What to work on
Print all of the data exactly, but drop the pictures.

Top of Listed entries

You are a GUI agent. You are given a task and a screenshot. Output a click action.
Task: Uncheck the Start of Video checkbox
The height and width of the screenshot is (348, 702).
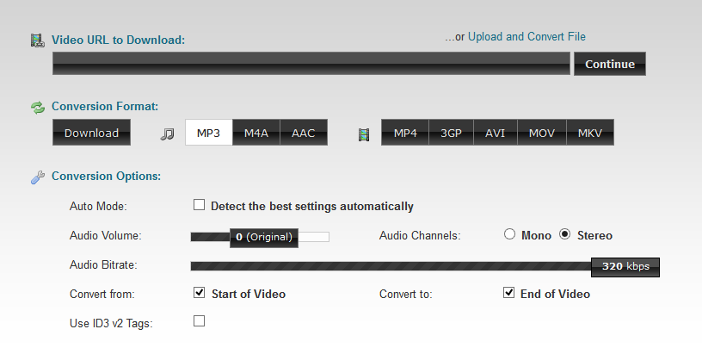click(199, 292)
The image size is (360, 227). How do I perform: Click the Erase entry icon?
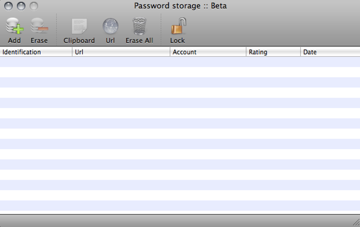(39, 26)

Bottom of Listed entries

Solution to this exercise
You are a GUI agent. You are given a task and a screenshot. Output a click action.
Task: Uncheck the Start of Video checkbox
The height and width of the screenshot is (348, 702).
click(199, 292)
The image size is (360, 227). How do I perform: Click the Erase entry icon?
(39, 26)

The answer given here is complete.